ORNL / DataFed

A Federated Scientific Data Management System
https://ornl.github.io/DataFed/
Other
18 stars 14 forks source link

Improve DataFed setup configuration options #920

Open JoshuaSBrown opened 11 months ago

JoshuaSBrown commented 11 months ago

Description

Users have reported several problems with the datafed setup process when working with the python client. The setup step currently, is responsible for creating files in the users home directory in an invisible .datafed directory. These files include, the users public and private keys .pub and .priv as well as the core servers public key which is downloaded from the web server with an https request. Lastly, in the .datafed folder is a .ini file which contains the configuration the client will use.

Two problems will be addressed in this PR.

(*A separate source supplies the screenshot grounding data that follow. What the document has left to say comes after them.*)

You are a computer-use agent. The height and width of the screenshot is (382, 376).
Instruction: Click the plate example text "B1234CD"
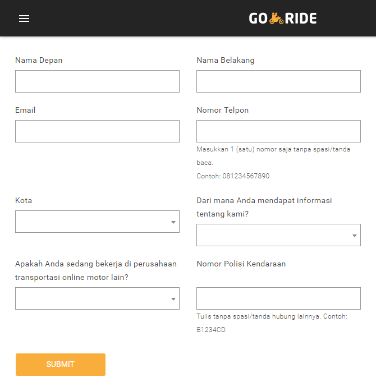click(x=211, y=330)
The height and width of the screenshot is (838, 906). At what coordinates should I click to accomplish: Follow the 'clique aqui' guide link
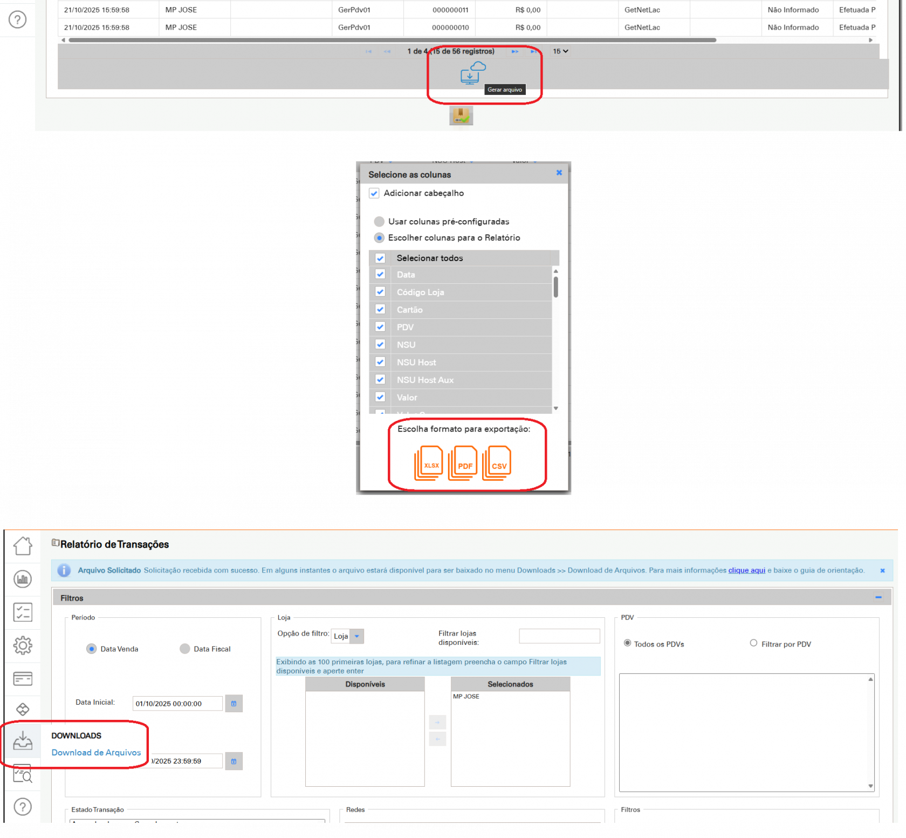(x=746, y=570)
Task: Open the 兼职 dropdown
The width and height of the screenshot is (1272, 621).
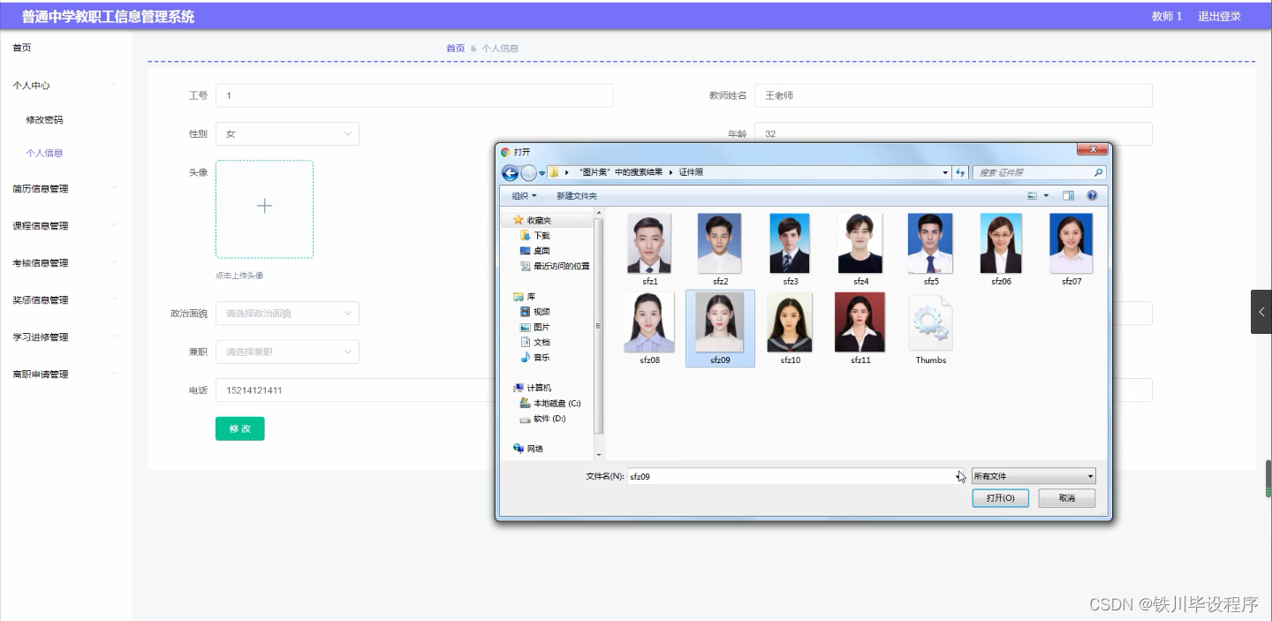Action: (x=287, y=351)
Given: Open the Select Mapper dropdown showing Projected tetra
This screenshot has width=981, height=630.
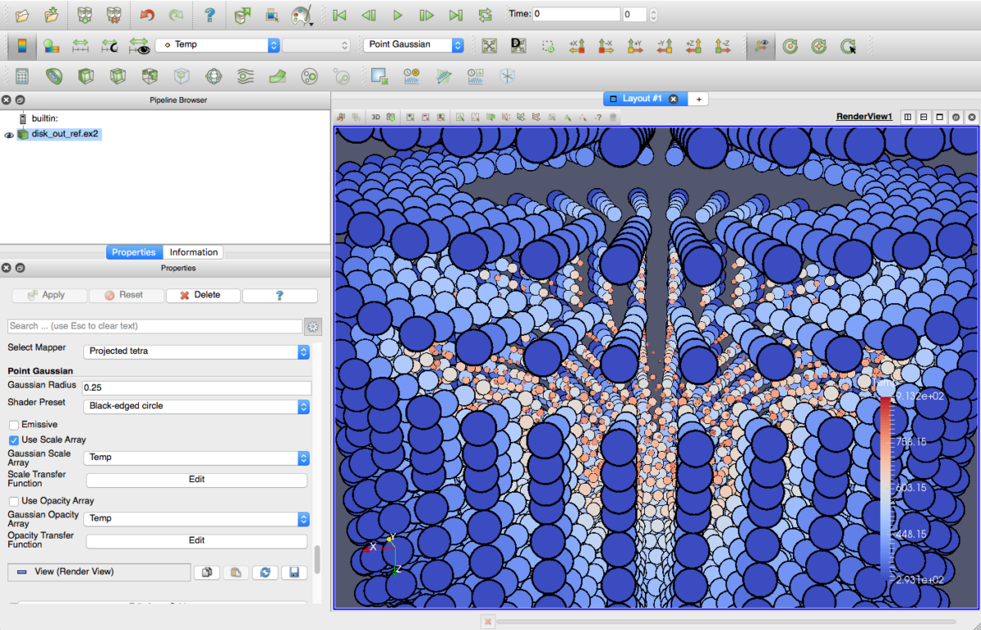Looking at the screenshot, I should (x=196, y=351).
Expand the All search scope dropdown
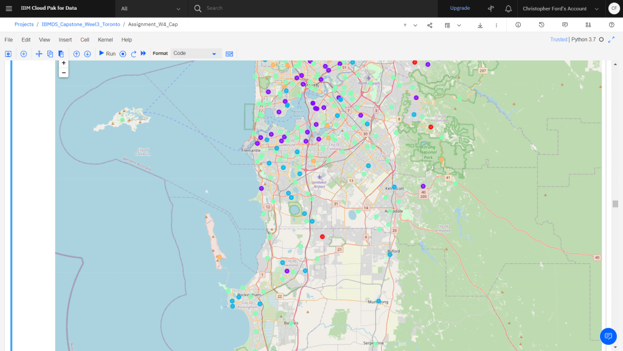 coord(151,9)
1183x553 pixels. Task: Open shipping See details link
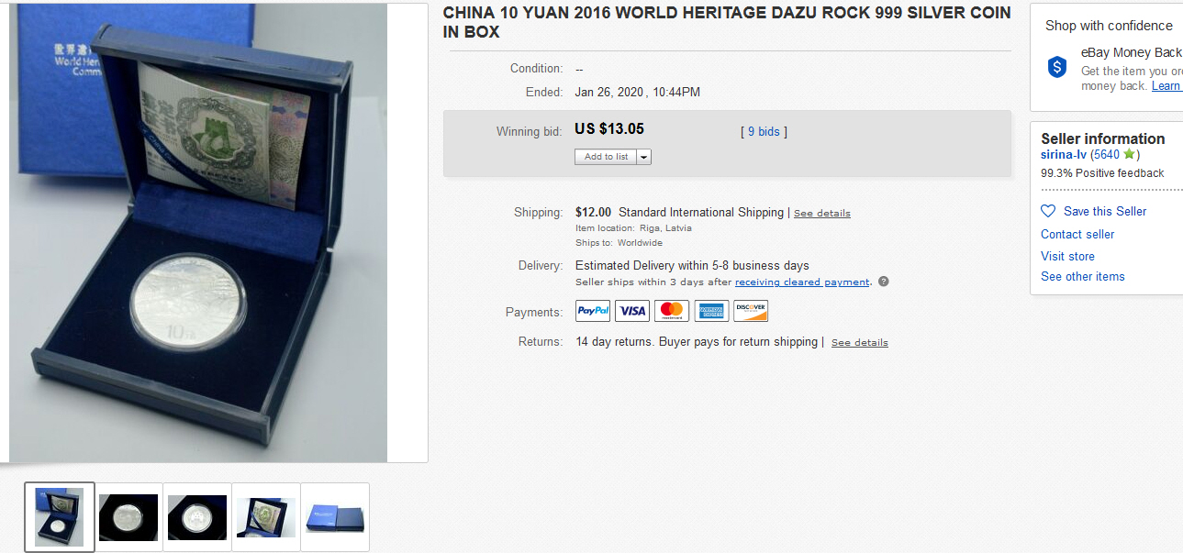[x=822, y=214]
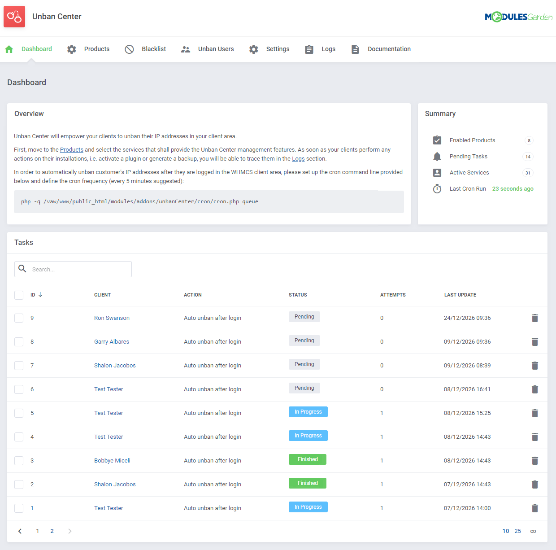Open the Dashboard tab
This screenshot has height=550, width=556.
point(36,49)
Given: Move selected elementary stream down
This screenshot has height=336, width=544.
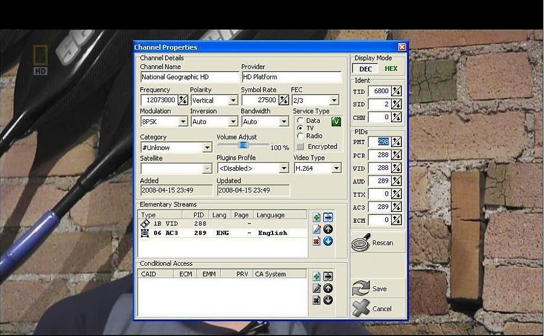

  1. More robust setup configuration - Meaning, the setup steps should work consistently, this means establishing good defaults and providing tools for wiping the configuration cleanly.
  2. More transparency - Meaning, providing methods and the means for showing the configuration that is being used, currently this can be confusing because the client could be using configuration containing both env variables and file configuration.

Implementation

NOTE: we are not proposing changing the default behavior of the command:

datafed setup

This command will remain the same, this command looks to see if public and private keys exist and if a configuration file exists. It will use the existing files if they do exist and only attempts do something if a file is missing so:

  1. If a .ini file is missing it will recreate the configuration file
  2. If the core server public key is missing it will attempt to redownload the .public key from the datafed web server
  3. If the the users public and private key pair are missing it will attempt to create a new key pair.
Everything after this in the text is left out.